### Data supplied

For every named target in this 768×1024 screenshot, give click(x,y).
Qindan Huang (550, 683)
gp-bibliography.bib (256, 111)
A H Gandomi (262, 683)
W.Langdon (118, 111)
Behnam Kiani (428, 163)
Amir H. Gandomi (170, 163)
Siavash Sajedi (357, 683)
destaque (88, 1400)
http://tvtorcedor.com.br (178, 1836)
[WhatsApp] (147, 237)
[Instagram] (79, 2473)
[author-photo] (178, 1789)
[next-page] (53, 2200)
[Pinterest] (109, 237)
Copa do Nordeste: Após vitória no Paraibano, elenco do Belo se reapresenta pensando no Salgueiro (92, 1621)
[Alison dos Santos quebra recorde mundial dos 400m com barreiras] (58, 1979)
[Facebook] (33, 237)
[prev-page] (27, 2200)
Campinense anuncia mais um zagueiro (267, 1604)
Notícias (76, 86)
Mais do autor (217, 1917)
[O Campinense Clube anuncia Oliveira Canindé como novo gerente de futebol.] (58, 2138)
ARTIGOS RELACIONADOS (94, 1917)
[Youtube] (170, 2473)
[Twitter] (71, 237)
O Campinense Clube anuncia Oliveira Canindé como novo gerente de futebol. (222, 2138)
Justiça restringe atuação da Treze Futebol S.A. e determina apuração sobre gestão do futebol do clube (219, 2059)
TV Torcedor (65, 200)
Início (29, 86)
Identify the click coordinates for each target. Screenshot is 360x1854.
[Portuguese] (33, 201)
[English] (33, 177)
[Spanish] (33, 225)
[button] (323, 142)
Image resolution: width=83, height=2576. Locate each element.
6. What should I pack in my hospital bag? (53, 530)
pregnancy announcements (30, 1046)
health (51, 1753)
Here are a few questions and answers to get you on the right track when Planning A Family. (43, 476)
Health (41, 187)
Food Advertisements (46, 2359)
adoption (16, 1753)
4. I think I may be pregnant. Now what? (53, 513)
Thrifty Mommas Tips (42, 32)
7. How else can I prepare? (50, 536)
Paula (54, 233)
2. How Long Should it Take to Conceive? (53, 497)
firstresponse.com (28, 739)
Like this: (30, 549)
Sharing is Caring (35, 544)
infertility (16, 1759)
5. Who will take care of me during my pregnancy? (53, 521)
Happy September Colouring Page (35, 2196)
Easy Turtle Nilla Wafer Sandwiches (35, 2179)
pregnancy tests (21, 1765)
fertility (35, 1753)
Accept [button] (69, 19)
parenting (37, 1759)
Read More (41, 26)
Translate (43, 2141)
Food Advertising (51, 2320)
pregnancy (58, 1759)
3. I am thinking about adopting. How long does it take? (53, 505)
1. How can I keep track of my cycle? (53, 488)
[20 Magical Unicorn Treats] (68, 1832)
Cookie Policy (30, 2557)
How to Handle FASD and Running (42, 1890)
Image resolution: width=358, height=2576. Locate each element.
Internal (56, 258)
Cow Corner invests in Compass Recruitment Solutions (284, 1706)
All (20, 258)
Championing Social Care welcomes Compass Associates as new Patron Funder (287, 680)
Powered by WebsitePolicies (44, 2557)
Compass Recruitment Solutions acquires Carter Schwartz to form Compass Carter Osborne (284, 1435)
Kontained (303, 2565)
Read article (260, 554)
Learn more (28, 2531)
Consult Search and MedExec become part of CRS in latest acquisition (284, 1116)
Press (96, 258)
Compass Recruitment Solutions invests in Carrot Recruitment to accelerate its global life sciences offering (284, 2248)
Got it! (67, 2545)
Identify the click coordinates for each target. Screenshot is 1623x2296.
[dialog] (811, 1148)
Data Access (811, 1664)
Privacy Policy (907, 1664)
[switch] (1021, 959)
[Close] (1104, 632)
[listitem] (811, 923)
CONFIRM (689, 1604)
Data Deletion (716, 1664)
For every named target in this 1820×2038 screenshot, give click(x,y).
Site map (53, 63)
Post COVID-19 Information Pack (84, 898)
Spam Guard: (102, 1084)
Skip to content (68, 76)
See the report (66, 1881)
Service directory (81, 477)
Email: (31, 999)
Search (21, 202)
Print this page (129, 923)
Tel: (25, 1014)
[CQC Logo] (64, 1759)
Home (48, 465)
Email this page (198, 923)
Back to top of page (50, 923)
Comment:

### Your goal
Word for word, set down each line of the material.

### Solution to the exercise
For every named target in this 768×1024 screenshot, give click(x,y).
Qindan Huang (550, 683)
gp-bibliography.bib (256, 111)
A H Gandomi (262, 683)
W.Langdon (118, 111)
Behnam Kiani (428, 163)
Amir H. Gandomi (170, 163)
Siavash Sajedi (357, 683)
destaque (88, 1400)
http://tvtorcedor.com.br (178, 1836)
[WhatsApp] (147, 237)
[Instagram] (79, 2473)
[author-photo] (178, 1789)
[next-page] (53, 2200)
[Pinterest] (109, 237)
Copa do Nordeste: Após vitória no Paraibano, elenco do Belo se reapresenta pensando no Salgueiro (92, 1621)
[Alison dos Santos quebra recorde mundial dos 400m com barreiras] (58, 1979)
[Facebook] (33, 237)
[prev-page] (27, 2200)
Campinense anuncia mais um zagueiro (267, 1604)
Notícias (76, 86)
Mais do autor (217, 1917)
[O Campinense Clube anuncia Oliveira Canindé como novo gerente de futebol.] (58, 2138)
ARTIGOS RELACIONADOS (94, 1917)
[Youtube] (170, 2473)
[Twitter] (71, 237)
O Campinense Clube anuncia Oliveira Canindé como novo gerente de futebol. (222, 2138)
Justiça restringe atuação da Treze Futebol S.A. e determina apuração sobre gestão do futebol do clube (219, 2059)
TV Torcedor (65, 200)
Início (29, 86)
Identify the click coordinates for each target. Screenshot is 360x1854.
[Portuguese] (33, 201)
[English] (33, 177)
[Spanish] (33, 225)
[button] (323, 142)
Image resolution: width=83, height=2576. Locate each element.
6. What should I pack in my hospital bag? (53, 530)
pregnancy announcements (30, 1046)
health (51, 1753)
Here are a few questions and answers to get you on the right track when Planning A Family. (43, 476)
Health (41, 187)
Food Advertisements (46, 2359)
adoption (16, 1753)
4. I think I may be pregnant. Now what? (53, 513)
Thrifty Mommas Tips (42, 32)
7. How else can I prepare? (50, 536)
Paula (54, 233)
2. How Long Should it Take to Conceive? (53, 497)
firstresponse.com (28, 739)
Like this: (30, 549)
Sharing is Caring (35, 544)
infertility (16, 1759)
5. Who will take care of me during my pregnancy? (53, 521)
Happy September Colouring Page (35, 2196)
Easy Turtle Nilla Wafer Sandwiches (35, 2179)
pregnancy tests (21, 1765)
fertility (35, 1753)
Accept [button] (69, 19)
parenting (37, 1759)
Read More (41, 26)
Translate (43, 2141)
Food Advertising (51, 2320)
pregnancy (58, 1759)
3. I am thinking about adopting. How long does it take? (53, 505)
1. How can I keep track of my cycle? (53, 488)
[20 Magical Unicorn Treats] (68, 1832)
Cookie Policy (30, 2557)
How to Handle FASD and Running (42, 1890)
Image resolution: width=358, height=2576. Locate each element.
Internal (56, 258)
Cow Corner invests in Compass Recruitment Solutions (284, 1706)
All (20, 258)
Championing Social Care welcomes Compass Associates as new Patron Funder (287, 680)
Powered by WebsitePolicies (44, 2557)
Compass Recruitment Solutions acquires Carter Schwartz to form Compass Carter Osborne (284, 1435)
Kontained (303, 2565)
Read article (260, 554)
Learn more (28, 2531)
Consult Search and MedExec become part of CRS in latest acquisition (284, 1116)
Press (96, 258)
Compass Recruitment Solutions invests in Carrot Recruitment to accelerate its global life sciences offering (284, 2248)
Got it! (67, 2545)
Identify the click coordinates for each target. Screenshot is 1623x2296.
[dialog] (811, 1148)
Data Access (811, 1664)
Privacy Policy (907, 1664)
[switch] (1021, 959)
[Close] (1104, 632)
[listitem] (811, 923)
CONFIRM (689, 1604)
Data Deletion (716, 1664)
For every named target in this 1820×2038 screenshot, give click(x,y).
Site map (53, 63)
Post COVID-19 Information Pack (84, 898)
Spam Guard: (102, 1084)
Skip to content (68, 76)
See the report (66, 1881)
Service directory (81, 477)
Email: (31, 999)
Search (21, 202)
Print this page (129, 923)
Tel: (25, 1014)
[CQC Logo] (64, 1759)
Home (48, 465)
Email this page (198, 923)
Back to top of page (50, 923)
Comment:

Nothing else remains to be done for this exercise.